De ideología progresista, admirador de Felipe González, fundador del Partido Liberal y su principal figura durante años, el flamante mandatario prometió en su discurso inaugural «honestidad, austeridad y sacrificio», cualidades que veían en su persona muchos de sus compatriotas. Trató de tranquilizar a los empresarios, bastantes de los cuales barruntaban peligros con la llegada de un «izquierdista» al poder, restableció las relaciones con Cuba, abogó por la no injerencia y el no alineamiento y admitió con coraje que Ecuador no podía asumir su deuda externa (unos 10.000 millones de dólares de la época), que tendría que ser reescalonada. En ésta y en varias ocasiones, Rodrigo Borja parecía abrazar el dicho de Keating: «El liderazgo no es tratar de ser simpático. Se trata de tener razón y ser sólido».
Su mandato
La herencia que recibió no era rosada. El precio del petróleo, parte vital de los ingresos ecuatorianos, se había desplomado y un reciente terremoto había destrozado el principal sistema de oleoductos del país. En su mandato habría éxitos, la economía mejoró en cuanto se entonó el precio del petróleo, un importante grupo guerrillero depuso las armas («Alfaro vive, carajo»), concluyó obras públicas vitales, inició un ambicioso programa de alfabetización y la iniciativa de los desayunos escolares fue muy apreciada. En el debe, según sus críticos, habría contradicciones en la política económica. El mandato fue agitado por cuatro huelgas generales y un levantamiento indígena generalizado que paralizó el país. Queja recurrente de los indios de diversos países iberoamericanos es que la independencia trajo beneficios para la clase criolla blanca, pero pocos para ellos, ni siquiera transcurridos 190 ó 200 años desde la emancipación. Borja, fiel a su espíritu dialogante y solidario, abordó el asunto, desoyendo voces intransigentes que pedían mano dura, con guante de terciopelo. Llegó a un acuerdo con los indios por el que les entregaba miles de hectáreas en el Amazonas, aún negando la petición maximalista de algunos caciques: los derechos del subsuelo.

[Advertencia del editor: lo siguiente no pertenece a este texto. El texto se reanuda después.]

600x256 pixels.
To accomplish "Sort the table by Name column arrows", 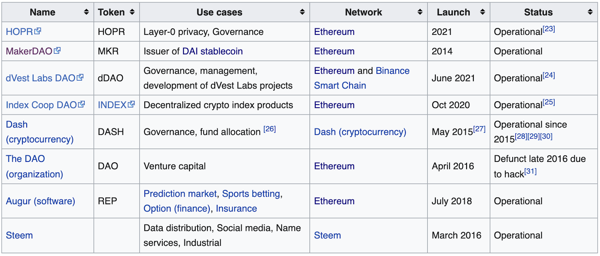I will coord(86,12).
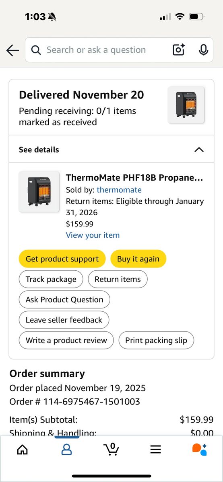
Task: Tap the back arrow icon
Action: coord(13,50)
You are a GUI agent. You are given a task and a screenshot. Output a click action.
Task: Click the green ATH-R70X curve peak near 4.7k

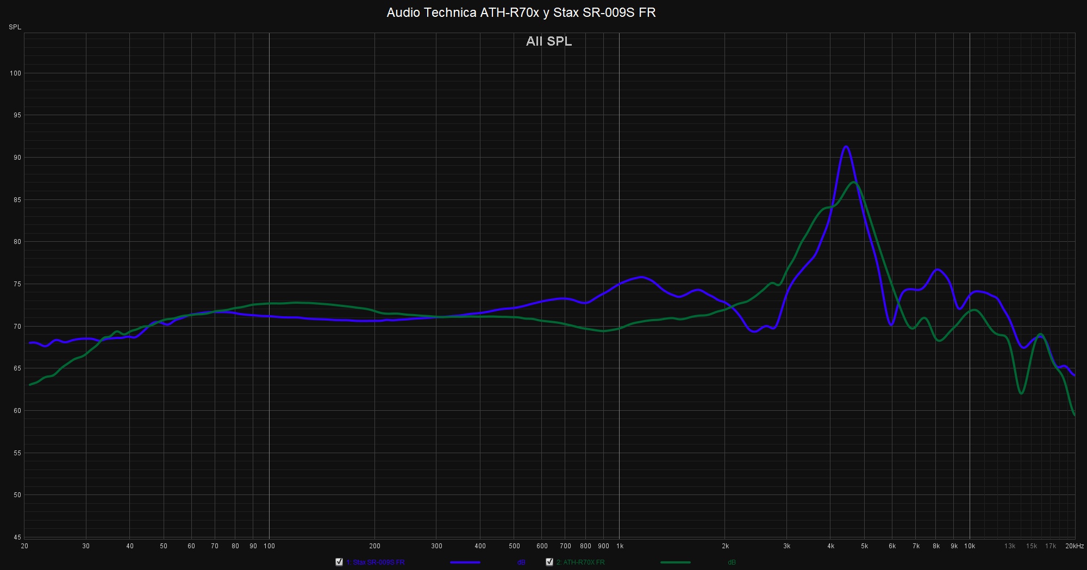click(853, 182)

De joven, Rodrigo Borja Cevallos se pagó los estudios trabajando en una radio y escribiendo en el «El Comercio». Fue un mediocre estudiante de Bachiller y excelente, con copiosas matrículas, en la Universidad Central de Ecuador, en la que ha enseñado muchos años en su época de opositor o cuando la Democracia había sido sofocada en el país. Enseña frecuentemente en prestigiosas universidades de Estados Unidos. Reputado jurista y tratadista, ha alumbrado interesantes obras —«El asilo diplomático», «La ética del poder», «Enciclopedia de la política»…— y es doctor Honoris Causa por universidades de solera, la Sorbona, Buenos Aires…
Apasionado del tenis
Nuestro catedrático tiene una costilla astillada producto de un duelo en su juventud. Eso no le ha impedido jugar apasionadamente al tenis (es también aficionado al automovilismo, a los toros y le gusta ver a diestros españoles en la feria decembrina de Quito). En su despacho hay una foto con Bush padre, el secretario de Estado Baker y el argentino Menem. Van a iniciar un «match» de tenis que ganarían los iberoamericanos. Parece que Borja, buena raqueta, y Menem ofrecieron jugarse la deuda iberoamericana a tres sets. Los yanquis declinaron. Dice el bueno del ex presidente que no le acaba de convencer Nadal. Que no es un tenista, que es una fuerza de la naturaleza. Lo que demuestra que Borja era un honrado y competente hombre de Estado, pero que nadie es perfecto.